The Truman Doctrine went far beyond what most people think, it was not simply some plan about aiding countries facing communist insurgencies. The doctrine did involve military aid, but also life-enhancing programs such as engineering projects, agricultural projects, health care, the full range of aid programs. It also did involve the Marshall Plan, but the most important long-range part of the plan was the doctrine of Containment.
This did not involve only aiding countries against invasion (such as the Greek-Albanian War and the Korean War), insurgencies (a myriad of wars from the Malaysia Insurgency on) and situations involving both (such as Vietnam and the Soviet-Afghan War).

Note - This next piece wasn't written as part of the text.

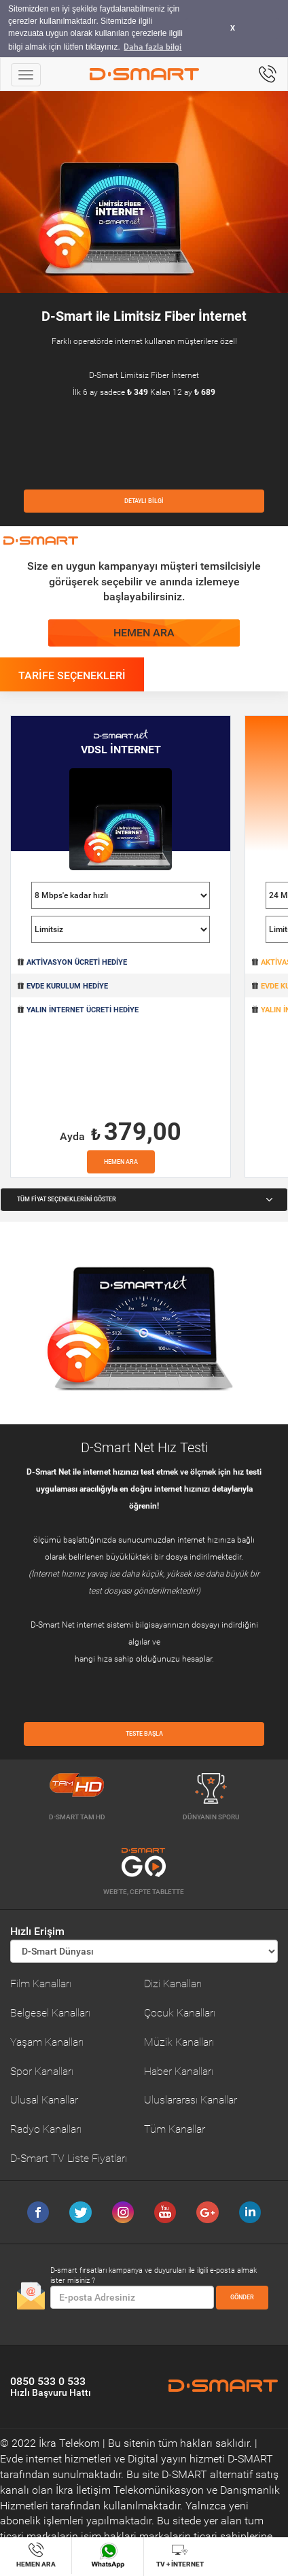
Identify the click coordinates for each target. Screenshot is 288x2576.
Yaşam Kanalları (47, 2042)
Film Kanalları (40, 1983)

The long term plan was to keep the wars as small and contained as possible, which was most difficult in Vietnam, and to gradually economically wear down the USSR. Essentially, from 1947 through the 1980s the "World Revolution" proceeded at a pace and a cost which drove the Soviet economy into a state of disaster. The Afghan war was the final nail in the coffin, so to speak.
By the mid-70s the probability of war between the US and USSR was really low, and the proxy wars seemed to be going fairly well for the Soviets. It was a trap, basically. In the '80s the process in Central America was to adjust our aid to just above what the communists could deal with, prompting them to pour in more men, material and materiel to top that, then we would add a little more, all the time using our economic might, international credit and diplomacy to keep a lid on the possible size of the wars. Same in Africa, etc. With the increase in costs, the Russian economy began to falter. The French destroyed unknown millions of dollars worth of tanks and aircraft Libya still owed the Soviets for, as an example. The Israeli invasion of Lebanon seized enough Soviet weapons to arm several divisions, hundreds of thousands of soldiers, an indication that the USSR was stockpiling weapons in the Middle East in the hopes of an eventual invasion; the PLO could never raise a fraction of the troops to use them. The Syrian Army, which had invaded Lebanon earlier and held the eastern part of the country, had so many Soviet "advisers" that some front-line units were 10% Russian. If you have a fifty-thousand dollar missile and use it to kill a million dollar tank, you're winning. If you convince your enemy to use billions of dollars for weapons easily destroyed in the hands of third parties, or never even used, that's even better.
With the war in Afghanistan, the Soviet Union reached its breaking point. With the collapse of morale in the army and faith in the government at home, combined with the economic strain of the war, the end came. By the mid-80s the USSR was doomed; two books came out at the time, one written by Richard Nixon, declaring that for all practical purposes the Cold War was over, and the Soviets had lost. The final collapse was simply a matter of the politicians realizing the truth and scrambling for whatever future they could set up for themselves and their country.
And all of this, which so many like to pretend was some magical effect of Reaganism, was accomplished by following the principles of Containment, and the Truman Doctrine.